De schrijver van ons boek geeft uitvoerige mededeelingen over de soort van boeken, die veel gevraagd werden en komt tot de verrassende conclusie dat de wetenschappelijke en vakliteratuur daarbij tegenover de belletrie geenszins in de minderheid was. De leeslust te velde schijnt overigens onverzadelijk geweest te zijn. Men ziet dit met eigen oogen op meer dan 100 platen van het rijk-geïllustreerde boek.
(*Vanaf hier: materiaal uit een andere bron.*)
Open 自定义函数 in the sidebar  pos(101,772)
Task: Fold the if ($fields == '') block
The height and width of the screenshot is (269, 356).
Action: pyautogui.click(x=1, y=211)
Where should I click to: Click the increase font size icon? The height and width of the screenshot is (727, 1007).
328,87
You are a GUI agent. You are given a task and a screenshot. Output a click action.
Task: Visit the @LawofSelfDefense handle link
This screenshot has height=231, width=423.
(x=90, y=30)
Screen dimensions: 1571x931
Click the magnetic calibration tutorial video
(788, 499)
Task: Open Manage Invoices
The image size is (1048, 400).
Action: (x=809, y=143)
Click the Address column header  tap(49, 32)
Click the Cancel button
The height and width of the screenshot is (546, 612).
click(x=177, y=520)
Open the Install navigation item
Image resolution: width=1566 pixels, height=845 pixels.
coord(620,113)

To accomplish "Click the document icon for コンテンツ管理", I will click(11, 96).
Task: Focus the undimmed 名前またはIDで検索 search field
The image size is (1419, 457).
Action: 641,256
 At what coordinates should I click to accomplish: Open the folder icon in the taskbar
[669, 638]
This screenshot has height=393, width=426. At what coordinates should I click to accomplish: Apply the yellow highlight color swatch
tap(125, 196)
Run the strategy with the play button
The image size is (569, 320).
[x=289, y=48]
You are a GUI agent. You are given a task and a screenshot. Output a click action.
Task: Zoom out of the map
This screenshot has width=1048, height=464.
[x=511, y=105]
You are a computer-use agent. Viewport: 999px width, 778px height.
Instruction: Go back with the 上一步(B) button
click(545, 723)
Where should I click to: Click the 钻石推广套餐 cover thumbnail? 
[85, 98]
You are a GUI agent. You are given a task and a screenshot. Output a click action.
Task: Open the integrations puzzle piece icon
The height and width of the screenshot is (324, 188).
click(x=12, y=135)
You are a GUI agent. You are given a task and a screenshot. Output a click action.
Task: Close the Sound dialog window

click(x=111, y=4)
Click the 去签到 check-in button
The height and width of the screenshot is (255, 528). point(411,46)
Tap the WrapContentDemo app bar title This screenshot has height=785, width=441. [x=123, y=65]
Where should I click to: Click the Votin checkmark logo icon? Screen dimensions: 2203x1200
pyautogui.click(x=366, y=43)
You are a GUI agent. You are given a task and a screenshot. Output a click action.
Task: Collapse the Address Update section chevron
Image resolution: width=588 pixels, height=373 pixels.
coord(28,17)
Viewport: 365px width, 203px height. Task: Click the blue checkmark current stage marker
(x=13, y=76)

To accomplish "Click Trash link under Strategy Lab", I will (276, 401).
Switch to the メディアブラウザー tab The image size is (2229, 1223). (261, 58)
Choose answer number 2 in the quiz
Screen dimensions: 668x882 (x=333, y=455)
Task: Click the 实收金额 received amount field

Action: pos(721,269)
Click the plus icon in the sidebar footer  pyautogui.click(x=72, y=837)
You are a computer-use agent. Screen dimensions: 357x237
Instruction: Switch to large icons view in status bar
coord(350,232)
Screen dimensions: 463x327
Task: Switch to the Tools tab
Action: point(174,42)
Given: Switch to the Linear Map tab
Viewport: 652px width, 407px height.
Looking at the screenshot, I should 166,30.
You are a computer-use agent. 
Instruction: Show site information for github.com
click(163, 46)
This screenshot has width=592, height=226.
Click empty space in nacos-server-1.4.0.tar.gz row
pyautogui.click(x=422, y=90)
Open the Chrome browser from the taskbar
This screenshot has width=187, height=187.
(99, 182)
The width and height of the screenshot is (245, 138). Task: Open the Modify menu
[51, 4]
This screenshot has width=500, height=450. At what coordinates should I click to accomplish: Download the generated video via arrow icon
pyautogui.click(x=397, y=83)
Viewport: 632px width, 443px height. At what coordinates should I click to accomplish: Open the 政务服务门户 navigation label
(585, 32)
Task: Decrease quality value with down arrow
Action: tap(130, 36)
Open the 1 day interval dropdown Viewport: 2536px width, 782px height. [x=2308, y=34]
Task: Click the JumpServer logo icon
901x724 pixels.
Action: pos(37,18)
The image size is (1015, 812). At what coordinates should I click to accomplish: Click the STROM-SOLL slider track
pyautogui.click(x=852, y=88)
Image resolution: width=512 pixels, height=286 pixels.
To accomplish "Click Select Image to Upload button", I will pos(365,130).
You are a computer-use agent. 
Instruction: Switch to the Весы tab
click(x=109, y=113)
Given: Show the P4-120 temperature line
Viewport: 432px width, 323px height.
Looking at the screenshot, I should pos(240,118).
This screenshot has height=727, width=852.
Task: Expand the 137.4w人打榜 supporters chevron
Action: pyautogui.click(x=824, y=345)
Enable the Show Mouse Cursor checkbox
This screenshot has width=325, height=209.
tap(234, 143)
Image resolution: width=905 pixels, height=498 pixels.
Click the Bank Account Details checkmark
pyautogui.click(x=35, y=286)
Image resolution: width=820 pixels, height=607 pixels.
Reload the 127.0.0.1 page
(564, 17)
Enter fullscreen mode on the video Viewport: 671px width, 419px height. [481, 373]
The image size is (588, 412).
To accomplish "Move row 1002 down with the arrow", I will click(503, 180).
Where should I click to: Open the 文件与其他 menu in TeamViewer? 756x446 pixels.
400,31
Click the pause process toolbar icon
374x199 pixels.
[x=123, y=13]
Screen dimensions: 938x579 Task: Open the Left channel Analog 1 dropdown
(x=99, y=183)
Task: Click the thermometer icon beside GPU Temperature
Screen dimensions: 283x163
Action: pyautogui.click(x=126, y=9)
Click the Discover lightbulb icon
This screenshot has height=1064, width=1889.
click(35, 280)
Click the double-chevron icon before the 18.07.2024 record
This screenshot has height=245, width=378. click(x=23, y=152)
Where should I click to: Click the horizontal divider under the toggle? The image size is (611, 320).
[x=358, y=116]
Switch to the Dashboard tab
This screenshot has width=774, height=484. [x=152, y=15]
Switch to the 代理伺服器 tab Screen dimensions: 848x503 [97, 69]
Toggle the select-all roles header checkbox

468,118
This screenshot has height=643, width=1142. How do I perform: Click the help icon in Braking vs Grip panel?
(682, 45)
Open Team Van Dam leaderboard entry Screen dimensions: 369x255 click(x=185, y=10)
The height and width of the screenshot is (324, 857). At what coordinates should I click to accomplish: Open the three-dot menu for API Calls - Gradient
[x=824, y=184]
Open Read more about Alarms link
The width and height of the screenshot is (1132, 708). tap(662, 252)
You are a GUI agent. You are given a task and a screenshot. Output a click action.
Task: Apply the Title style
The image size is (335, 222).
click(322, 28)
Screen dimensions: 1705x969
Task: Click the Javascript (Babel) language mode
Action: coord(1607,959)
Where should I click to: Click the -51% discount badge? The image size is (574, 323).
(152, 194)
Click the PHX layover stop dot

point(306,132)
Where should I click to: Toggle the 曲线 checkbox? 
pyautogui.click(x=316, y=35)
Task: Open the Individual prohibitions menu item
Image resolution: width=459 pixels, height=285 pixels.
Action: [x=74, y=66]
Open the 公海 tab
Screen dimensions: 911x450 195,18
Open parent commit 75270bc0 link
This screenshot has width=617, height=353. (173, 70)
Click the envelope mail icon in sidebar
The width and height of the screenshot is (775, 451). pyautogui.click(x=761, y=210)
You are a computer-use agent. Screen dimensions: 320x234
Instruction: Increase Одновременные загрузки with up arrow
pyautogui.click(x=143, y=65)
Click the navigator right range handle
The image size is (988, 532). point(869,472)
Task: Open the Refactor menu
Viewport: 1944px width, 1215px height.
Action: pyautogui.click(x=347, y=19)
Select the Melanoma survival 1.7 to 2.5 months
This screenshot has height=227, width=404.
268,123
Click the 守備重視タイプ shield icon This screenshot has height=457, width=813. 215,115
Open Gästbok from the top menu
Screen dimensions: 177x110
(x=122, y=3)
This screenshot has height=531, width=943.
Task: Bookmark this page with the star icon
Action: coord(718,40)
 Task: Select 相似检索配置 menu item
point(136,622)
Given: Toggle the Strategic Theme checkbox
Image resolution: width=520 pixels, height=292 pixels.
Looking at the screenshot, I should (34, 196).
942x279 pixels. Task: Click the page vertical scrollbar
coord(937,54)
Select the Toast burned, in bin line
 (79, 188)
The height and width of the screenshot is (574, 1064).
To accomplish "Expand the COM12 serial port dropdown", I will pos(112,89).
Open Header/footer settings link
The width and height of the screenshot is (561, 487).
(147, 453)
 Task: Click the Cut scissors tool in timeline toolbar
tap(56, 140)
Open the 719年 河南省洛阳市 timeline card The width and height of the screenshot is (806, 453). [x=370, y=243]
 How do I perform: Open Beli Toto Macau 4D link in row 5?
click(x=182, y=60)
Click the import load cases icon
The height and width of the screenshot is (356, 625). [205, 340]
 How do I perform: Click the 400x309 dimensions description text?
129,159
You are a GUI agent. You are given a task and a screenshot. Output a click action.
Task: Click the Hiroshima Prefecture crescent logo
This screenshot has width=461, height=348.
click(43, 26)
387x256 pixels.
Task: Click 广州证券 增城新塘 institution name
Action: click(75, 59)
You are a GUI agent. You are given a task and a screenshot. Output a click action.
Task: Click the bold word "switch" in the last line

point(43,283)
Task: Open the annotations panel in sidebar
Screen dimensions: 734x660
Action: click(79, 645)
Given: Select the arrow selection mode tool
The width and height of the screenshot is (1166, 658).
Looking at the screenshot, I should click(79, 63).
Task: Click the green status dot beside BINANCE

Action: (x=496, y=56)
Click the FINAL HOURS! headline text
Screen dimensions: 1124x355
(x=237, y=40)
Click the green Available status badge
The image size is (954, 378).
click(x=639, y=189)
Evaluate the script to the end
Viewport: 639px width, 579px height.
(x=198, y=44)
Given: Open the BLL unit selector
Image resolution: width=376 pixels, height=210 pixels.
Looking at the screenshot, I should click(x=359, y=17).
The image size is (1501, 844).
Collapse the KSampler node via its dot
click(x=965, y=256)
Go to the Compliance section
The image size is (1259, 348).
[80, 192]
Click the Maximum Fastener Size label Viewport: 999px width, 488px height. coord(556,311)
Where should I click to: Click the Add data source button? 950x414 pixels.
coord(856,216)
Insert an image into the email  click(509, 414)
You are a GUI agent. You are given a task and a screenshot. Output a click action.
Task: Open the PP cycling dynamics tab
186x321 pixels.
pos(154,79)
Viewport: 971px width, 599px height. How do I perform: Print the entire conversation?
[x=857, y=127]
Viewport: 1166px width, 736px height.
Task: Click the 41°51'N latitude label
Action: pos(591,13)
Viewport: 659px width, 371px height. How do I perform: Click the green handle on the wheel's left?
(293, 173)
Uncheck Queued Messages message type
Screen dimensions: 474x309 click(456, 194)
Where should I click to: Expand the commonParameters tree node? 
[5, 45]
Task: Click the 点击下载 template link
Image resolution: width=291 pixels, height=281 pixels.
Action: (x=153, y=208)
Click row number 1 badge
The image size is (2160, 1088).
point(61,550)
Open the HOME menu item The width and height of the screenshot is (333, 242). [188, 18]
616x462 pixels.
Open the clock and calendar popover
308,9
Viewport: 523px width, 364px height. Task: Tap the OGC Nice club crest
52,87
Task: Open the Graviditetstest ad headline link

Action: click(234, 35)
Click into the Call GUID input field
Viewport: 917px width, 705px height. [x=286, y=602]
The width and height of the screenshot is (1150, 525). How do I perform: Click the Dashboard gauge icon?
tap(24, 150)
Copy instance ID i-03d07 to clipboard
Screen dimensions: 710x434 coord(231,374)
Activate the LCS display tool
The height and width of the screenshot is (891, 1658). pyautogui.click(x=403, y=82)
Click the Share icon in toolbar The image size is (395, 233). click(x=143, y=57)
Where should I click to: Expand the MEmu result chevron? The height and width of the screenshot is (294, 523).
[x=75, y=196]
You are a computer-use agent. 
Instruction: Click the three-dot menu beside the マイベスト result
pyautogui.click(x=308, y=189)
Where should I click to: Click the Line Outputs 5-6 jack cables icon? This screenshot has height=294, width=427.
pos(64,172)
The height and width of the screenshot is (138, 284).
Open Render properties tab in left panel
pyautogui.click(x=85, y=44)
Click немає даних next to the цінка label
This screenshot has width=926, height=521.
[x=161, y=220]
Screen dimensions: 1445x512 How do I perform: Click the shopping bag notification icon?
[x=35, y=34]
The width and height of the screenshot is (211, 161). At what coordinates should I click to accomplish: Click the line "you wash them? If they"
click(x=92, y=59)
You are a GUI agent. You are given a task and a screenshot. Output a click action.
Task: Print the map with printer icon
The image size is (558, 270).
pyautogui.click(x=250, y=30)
Voor ons vakgenoten vertoont dit corpulente document overigens een leemte, die te betreuren valt: de technische bizonderheden over de bewerking en distributie dier millioenen boeken worden ons onthouden. Dat de schrijver zich meer richtte tot het groote publiek dan tot den beperkten kring van bibliotheekmenschen, kan hij hier als verontschuldiging aanvoeren, ofschoon het voor dien kleinen kring jammer is, dat de leerzame details dezer grootsch-opgezette organisatie onbesproken bleven.
Dat dit Amerikaansche boek nog in 1920 een Parijschen uitgever bereid. vond tot het doen verschijnen van een Fransche vertaling, kan intusschen geen anderen grond hebben, dan de verwachting dat velen het zullen koopen als souvenir aan den arbeid der Amerikaansche en Engelsche bibliothecarissen, die hun vreugde en leering schonk. Hiermee is, meen ik, het boek ook gccaracteriscerd, en men kan den auteur geen tendens opdringen, die hij niet gewenscht heeft.
J.D.C. van Dokkum.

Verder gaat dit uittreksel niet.